University Co-op president

Bianca Hinz-Foley, Louchin Chi, and Jessica Alvarenga represented UT Sweatshop-Free Coalition in a meeting with the University Co-Op Monday afternoon.

Photo Credit: Chelsea Purgahn | Daily Texan Staff

The University Co-op president said he will invest in merchandise from a factory that the Make UT Sweatshop-Free Coalition has advocated for because it provides fair working conditions, but the investment is much less than the coalition asked for.

The Make UT Sweatshop-Free Coalition asked George Mitchell, president and CEO of the University Co-operative Society, to purchase $250,000 in licensed UT merchandise from Knights Apparel’s Alta Gracia, an apparel factory in the Dominican Republic. Mitchell said the Co-op will commit to a $15,500 order from Alta Gracia, which would have a retail value of $35,000.

Jessica Alvarenga, coalition member and geography junior, said the coalition endorses this supplier because it pays its workers a living wage and it has an open-door policy for inspectors from the Worker Rights Consortium, an organization that monitors the working conditions in factories.

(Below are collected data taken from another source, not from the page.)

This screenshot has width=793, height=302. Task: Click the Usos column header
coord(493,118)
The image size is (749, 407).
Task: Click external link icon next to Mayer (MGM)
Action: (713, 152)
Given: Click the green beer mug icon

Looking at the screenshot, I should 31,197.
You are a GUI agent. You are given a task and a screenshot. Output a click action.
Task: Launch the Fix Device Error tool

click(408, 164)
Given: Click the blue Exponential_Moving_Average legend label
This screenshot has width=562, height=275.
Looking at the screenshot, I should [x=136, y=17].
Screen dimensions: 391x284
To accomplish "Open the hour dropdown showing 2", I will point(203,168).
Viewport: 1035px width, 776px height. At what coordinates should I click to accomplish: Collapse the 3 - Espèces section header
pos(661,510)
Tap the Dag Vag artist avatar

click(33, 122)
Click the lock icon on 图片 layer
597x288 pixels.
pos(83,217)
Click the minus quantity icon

“Students will always support ethical apparel because our motto is ‘transforming lives for the betterment of society,’ and that is exactly what would happen here,” Alvaraenga said.

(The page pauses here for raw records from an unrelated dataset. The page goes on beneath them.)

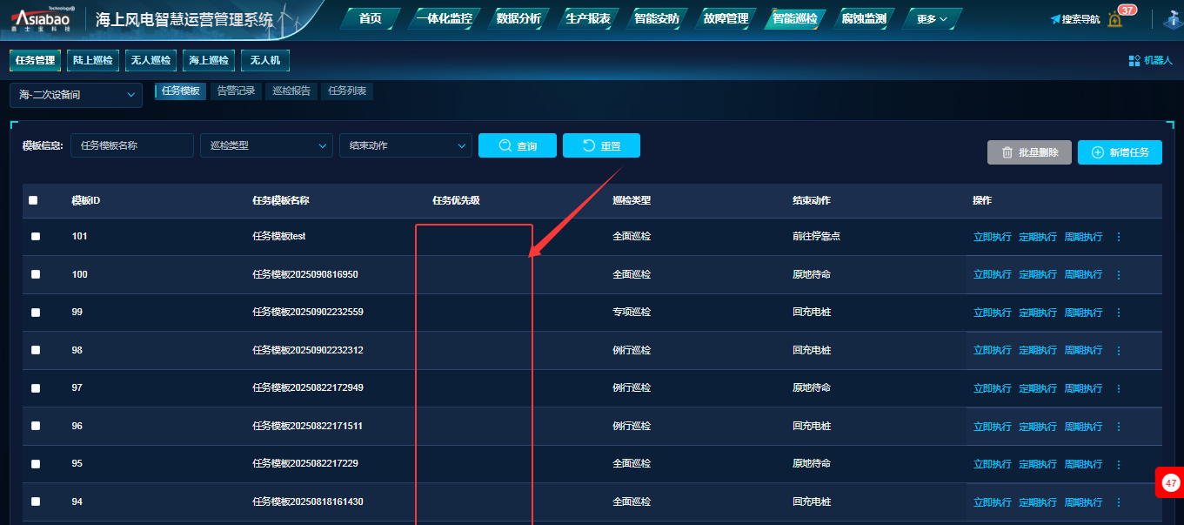This screenshot has width=1184, height=525.
Task: Open more actions menu for template 98
Action: pos(1119,351)
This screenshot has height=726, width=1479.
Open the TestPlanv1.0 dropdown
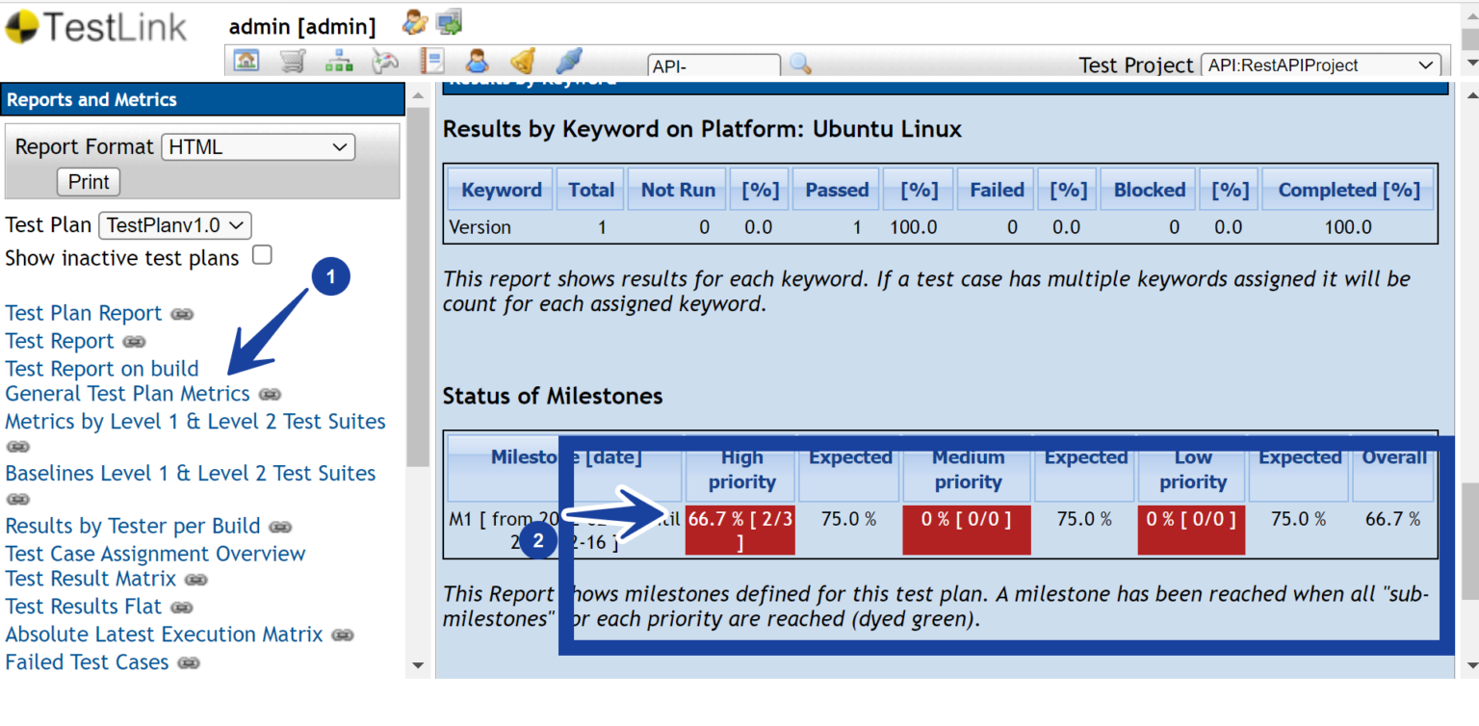pyautogui.click(x=174, y=224)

Eighteen United Students Against Sweatshops members were arrested last spring for participating in a sit-in at University President William Powers Jr.’s office as part of an effort to get the University to join the WRC.

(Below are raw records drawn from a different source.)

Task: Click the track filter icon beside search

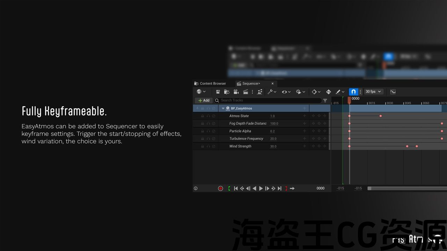Action: click(x=325, y=100)
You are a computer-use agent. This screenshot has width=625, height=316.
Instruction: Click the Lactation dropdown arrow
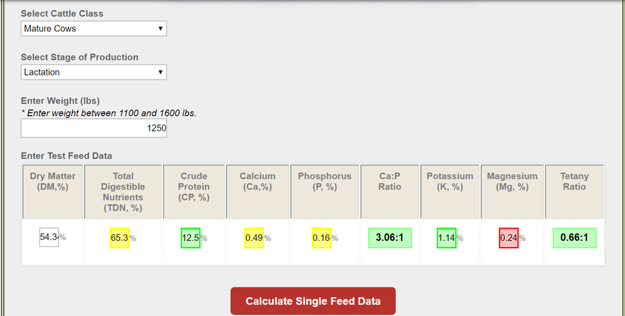tap(160, 72)
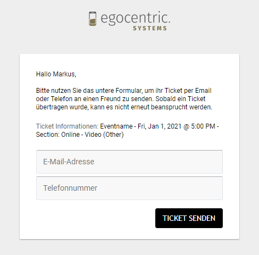Focus the Telefonnummer input field
259x255 pixels.
(130, 188)
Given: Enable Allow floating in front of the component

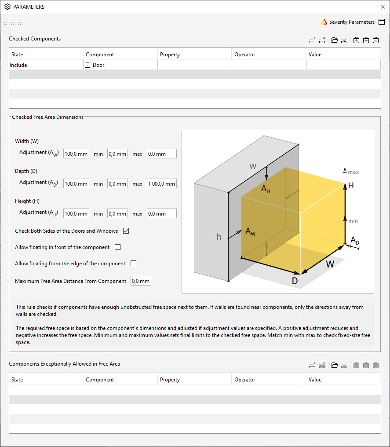Looking at the screenshot, I should coord(117,247).
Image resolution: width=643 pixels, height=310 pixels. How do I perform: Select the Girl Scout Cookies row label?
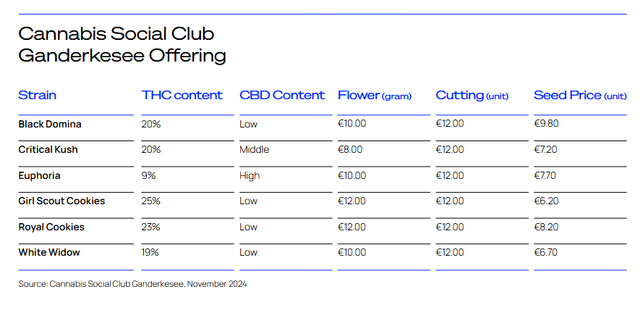61,201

In an interview with The Daily Texan last week, Jessica Alvarenga said the organization will take similar action if necessary to ensure that its demands are met on this issue.

Mitchell said committing $250,000 without testing the product is a business gamble that will put employee jobs at risk if the product does not sell. He said the sales are tied to the success of the football team and have declined in the last three years.

Louchin Chi, coalition member and government sophomore, said from the business side, he understands testing a product is responsible and appreciates the offer, but the coalition will continue to ask for the Co-op to purchase more from Alta Gracia.

“Since we trust the humanity behind the product we would try to provide your demand,” Chi said. ”And we will campaign for money regardless.”
  
Bianca Hinz-Foley, coalition member and Plan II sophomore, said the proposed order offer is not sufficient to provide a long-term partnership between the Co-op and Alta Gracia. She said the merchandise supplied by the Co-op’s commitment would not be enough to satisfy the demand.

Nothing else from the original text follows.